■ Your assignment ■
In the records below, find the line containing "Given: Increase the paragraph indent"; restate it and every later line word for word, through the last.
####
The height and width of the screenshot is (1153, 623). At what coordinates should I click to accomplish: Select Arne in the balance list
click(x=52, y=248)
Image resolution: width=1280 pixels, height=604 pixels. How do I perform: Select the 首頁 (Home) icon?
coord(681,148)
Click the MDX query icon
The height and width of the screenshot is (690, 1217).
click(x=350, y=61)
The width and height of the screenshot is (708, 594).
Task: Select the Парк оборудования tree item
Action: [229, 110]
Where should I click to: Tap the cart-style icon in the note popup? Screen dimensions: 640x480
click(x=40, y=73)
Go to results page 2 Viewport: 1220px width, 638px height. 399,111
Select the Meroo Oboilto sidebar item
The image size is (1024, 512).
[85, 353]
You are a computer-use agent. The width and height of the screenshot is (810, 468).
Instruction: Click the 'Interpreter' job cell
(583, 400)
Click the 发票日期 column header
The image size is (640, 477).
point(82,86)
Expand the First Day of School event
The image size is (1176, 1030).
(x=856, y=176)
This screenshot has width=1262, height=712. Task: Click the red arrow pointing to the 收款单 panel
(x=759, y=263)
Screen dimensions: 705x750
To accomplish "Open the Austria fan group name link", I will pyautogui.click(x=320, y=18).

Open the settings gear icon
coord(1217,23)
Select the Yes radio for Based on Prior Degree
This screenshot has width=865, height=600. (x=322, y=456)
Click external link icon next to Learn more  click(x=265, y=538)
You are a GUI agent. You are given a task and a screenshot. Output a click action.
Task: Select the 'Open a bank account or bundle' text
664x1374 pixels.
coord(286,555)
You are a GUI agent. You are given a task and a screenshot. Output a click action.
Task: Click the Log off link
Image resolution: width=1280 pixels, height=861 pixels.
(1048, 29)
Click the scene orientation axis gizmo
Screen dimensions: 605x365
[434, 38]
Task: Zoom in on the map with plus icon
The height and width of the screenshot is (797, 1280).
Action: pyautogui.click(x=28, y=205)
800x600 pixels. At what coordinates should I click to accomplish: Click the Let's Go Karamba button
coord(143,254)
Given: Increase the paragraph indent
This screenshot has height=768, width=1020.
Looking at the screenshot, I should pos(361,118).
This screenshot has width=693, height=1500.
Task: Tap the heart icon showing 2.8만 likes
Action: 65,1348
####
■ Answer below ■
Given: Increase the paragraph indent
This screenshot has height=768, width=1020.
Looking at the screenshot, I should pos(361,118).
This screenshot has width=693, height=1500.
Task: Tap the heart icon showing 2.8만 likes
Action: 65,1348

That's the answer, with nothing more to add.